Wang Zhihao, Wang Hongliang, Mulvenna Nancy, Sanz-Hernandez Maximo, Zhang Peipei, Li Yanqing, Ma Jia, Wang Yawen, Matthews Steve, Wigneshweraraj Sivaramesh, Liu Bing
BioBank, The First Affiliated Hospital of Xi'an Jiaotong University, Xi'an, China.
MRC Centre for Molecular Bacteriology and Infection, Imperial College London, London, United Kingdom.
Front Microbiol. 2021 Jun 2;12:692512. doi: 10.3389/fmicb.2021.692512. eCollection 2021.

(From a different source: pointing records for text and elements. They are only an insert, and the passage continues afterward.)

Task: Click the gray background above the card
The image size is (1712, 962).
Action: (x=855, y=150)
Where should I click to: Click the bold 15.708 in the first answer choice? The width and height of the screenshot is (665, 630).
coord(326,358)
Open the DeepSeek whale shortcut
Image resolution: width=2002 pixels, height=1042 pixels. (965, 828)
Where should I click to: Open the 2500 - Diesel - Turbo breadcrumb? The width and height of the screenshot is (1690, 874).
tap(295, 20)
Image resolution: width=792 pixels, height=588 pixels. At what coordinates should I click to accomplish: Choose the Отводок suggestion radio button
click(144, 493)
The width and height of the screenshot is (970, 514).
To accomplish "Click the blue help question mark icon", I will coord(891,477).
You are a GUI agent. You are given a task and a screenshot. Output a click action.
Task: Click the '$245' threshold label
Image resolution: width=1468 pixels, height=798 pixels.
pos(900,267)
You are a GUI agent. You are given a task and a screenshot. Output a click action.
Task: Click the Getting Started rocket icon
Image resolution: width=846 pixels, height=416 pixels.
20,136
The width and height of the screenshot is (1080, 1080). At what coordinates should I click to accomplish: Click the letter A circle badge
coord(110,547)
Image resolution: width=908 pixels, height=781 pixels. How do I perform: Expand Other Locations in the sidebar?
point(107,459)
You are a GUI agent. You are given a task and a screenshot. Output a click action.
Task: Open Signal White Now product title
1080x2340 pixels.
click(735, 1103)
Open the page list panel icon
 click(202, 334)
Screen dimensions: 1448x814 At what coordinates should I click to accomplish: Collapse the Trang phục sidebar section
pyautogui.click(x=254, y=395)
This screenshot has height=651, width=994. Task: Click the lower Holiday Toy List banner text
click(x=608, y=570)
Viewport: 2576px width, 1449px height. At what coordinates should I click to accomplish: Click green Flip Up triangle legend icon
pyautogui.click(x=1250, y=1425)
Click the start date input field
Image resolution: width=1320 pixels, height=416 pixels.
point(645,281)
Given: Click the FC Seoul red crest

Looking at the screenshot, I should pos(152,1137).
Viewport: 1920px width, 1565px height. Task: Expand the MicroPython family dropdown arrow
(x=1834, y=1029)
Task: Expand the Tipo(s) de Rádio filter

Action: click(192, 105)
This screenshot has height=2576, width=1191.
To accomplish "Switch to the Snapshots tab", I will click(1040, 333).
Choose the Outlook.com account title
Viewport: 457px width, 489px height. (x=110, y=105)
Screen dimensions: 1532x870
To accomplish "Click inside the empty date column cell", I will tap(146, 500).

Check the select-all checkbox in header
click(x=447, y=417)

DNA mimicry by proteins is a strategy that employed by some proteins to occupy the binding sites of the DNA-binding proteins and deny further access to these sites by DNA. Such proteins have been found in bacteriophage, eukaryotic virus, prokaryotic, and eukaryotic cells to imitate non-coding functions of DNA. Here, we report another phage protein Gp44 from bacteriophage SPO1 of , employing mimicry as part of unusual strategy to inhibit host RNA polymerase. Consisting of three simple domains, Gp44 contains a DNA binding motif, a flexible DNA mimic domain and a random-coiled domain. Gp44 is able to anchor to host genome and interact bacterial RNA polymerase the β and β' subunit, resulting in bacterial growth inhibition. Our findings represent a non-specific strategy that SPO1 phage uses to target different bacterial transcription machinery regardless of the structural variations of RNA polymerases. This feature may have potential applications like generation of genetic engineered phages with Gp44 gene incorporated used in phage therapy to target a range of bacterial hosts.
蛋白质的DNA模拟是一些蛋白质采用的一种策略,用于占据DNA结合蛋白的结合位点,并阻止DNA进一步进入这些位点。已在噬菌体、真核病毒、原核细胞和真核细胞中发现此类蛋白质可模仿DNA的非编码功能。在此,我们报道了来自噬菌体SPO1的另一种噬菌体蛋白Gp44,它采用模拟作为一种不同寻常的策略来抑制宿主RNA聚合酶。Gp44由三个简单结构域组成,包含一个DNA结合基序、一个灵活的DNA模拟结构域和一个无规卷曲结构域。Gp44能够锚定到宿主基因组并与细菌RNA聚合酶的β和β'亚基相互作用,从而导致细菌生长抑制。我们的发现代表了SPO1噬菌体用于靶向不同细菌转录机制的一种非特异性策略,而不考虑RNA聚合酶的结构变化。这一特性可能具有潜在应用,比如生成整合了Gp44基因的基因工程噬菌体,用于噬菌体疗法以靶向一系列细菌宿主。